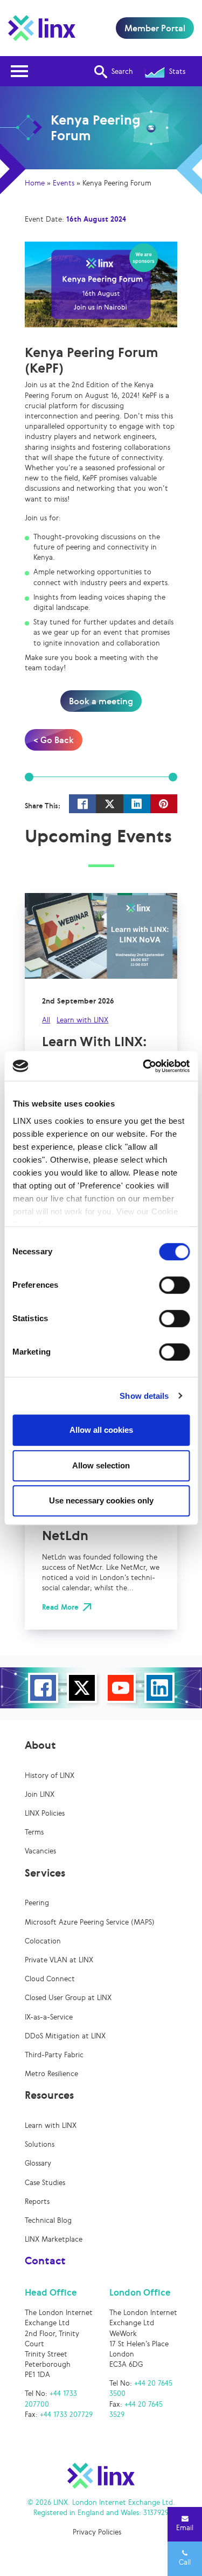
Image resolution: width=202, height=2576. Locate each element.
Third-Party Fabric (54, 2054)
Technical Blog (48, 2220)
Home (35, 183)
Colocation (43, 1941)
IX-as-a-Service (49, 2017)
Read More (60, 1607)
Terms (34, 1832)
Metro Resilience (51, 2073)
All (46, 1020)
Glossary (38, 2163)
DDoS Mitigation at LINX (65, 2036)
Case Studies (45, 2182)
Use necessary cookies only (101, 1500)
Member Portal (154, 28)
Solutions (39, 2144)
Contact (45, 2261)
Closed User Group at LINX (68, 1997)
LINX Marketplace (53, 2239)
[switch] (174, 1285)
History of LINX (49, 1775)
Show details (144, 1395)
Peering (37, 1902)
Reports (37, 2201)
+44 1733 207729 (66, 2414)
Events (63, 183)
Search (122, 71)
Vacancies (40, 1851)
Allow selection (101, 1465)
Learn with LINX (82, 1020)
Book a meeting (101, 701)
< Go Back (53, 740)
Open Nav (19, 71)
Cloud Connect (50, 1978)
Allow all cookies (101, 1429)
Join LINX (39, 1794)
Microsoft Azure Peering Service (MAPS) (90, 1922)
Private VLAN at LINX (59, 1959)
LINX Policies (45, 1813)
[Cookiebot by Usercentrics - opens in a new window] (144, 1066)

___

• **INSTRUCTIONS FOR THE TASK**: Write out, word for word, the line containing "DDoS Mitigation at LINX (65, 2036)" and every line after it to the end of the data above.

• **SOLUTION**:
DDoS Mitigation at LINX (65, 2036)
Case Studies (45, 2182)
Use necessary cookies only (101, 1500)
Member Portal (154, 28)
Solutions (39, 2144)
Contact (45, 2261)
Closed User Group at LINX (68, 1997)
LINX Marketplace (53, 2239)
[switch] (174, 1285)
History of LINX (49, 1775)
Show details (144, 1395)
Peering (37, 1902)
Reports (37, 2201)
+44 1733 207729 (66, 2414)
Events (63, 183)
Search (122, 71)
Vacancies (40, 1851)
Allow selection (101, 1465)
Learn with LINX (82, 1020)
Book a meeting (101, 701)
< Go Back (53, 740)
Open Nav (19, 71)
Cloud Connect (50, 1978)
Allow all cookies (101, 1429)
Join LINX (39, 1794)
Microsoft Azure Peering Service (MAPS) (90, 1922)
Private VLAN at LINX (59, 1959)
LINX Policies (45, 1813)
[Cookiebot by Usercentrics - opens in a new window] (144, 1066)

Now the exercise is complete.